Senegal's Democratic Unrest And The Ghosts Of French Colonialism

The violence that erupted following the sentencing of opposition politician Ousmane Sonko to two years in prison left 16 people dead and 500 arrested. This reveals deep fractures in Senegalese democracy that has traces to France's colonial past.

Image of Senegalese ​Protesters celebrating Sonko being set free by the court, March 2021

Protesters celebrate Sonko being set free by the court, March 2021

Pierre Haski

-Analysis-

PARIS — For a long time, Senegal had the glowing image of one of Africa's rare democracies. The reality was more complicated than that, even in the days of the poet-president Léopold Sedar Senghor, who also had his dark side.

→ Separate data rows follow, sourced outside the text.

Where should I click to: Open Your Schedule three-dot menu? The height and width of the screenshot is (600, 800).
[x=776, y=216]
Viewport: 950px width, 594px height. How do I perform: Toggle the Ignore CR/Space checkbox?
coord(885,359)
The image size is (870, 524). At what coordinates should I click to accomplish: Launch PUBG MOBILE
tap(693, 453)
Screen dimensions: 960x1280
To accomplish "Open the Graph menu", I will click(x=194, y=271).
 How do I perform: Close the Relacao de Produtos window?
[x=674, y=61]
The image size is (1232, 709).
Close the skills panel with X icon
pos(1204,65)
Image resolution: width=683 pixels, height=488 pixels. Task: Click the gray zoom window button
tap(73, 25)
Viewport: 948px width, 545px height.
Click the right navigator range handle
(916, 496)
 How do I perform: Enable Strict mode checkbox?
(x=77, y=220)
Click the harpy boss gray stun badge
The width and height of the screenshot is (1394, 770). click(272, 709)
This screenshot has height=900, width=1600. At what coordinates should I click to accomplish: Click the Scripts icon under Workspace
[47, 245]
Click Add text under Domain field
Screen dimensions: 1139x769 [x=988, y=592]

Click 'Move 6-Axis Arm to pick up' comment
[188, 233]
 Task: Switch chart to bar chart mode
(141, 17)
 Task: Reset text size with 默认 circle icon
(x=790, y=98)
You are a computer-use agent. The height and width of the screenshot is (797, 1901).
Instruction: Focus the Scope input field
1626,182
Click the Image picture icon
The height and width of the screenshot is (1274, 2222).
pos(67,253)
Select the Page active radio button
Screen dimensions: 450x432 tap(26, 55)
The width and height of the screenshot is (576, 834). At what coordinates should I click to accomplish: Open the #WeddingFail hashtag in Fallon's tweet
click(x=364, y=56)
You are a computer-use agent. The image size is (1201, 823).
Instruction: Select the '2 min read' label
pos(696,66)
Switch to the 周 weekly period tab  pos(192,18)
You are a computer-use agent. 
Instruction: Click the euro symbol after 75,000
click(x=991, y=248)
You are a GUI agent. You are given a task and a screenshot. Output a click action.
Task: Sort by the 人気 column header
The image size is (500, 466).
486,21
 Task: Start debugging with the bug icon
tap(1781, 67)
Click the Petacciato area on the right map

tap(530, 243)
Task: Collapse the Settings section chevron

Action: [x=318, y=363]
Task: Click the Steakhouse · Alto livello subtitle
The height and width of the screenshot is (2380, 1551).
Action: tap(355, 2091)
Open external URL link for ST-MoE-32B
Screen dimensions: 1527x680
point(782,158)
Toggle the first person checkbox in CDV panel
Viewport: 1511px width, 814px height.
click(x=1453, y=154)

But for years, the country has been moving down what Senegalese intellectual Felwine Sarr describes as the "gentle slope of... the weakening and corrosion of the gains of Senegalese democracy."

This has been demonstrated once again over the last few days, with a wave of violence that has left 16 people dead, 500 arrested, the internet censored, and a tense situation with troubling consequences. The trigger? The sentencing last Thursday of opposition politician Ousmane Sonko to two years in prison, which could exclude him from the 2024 presidential elections.

Young people took to the streets when the verdict was announced, accusing the justice system of having become a political tool. Ousmane Sonko had been accused of rape but was convicted of "corruption of youth," a change that rendered the decision incomprehensible.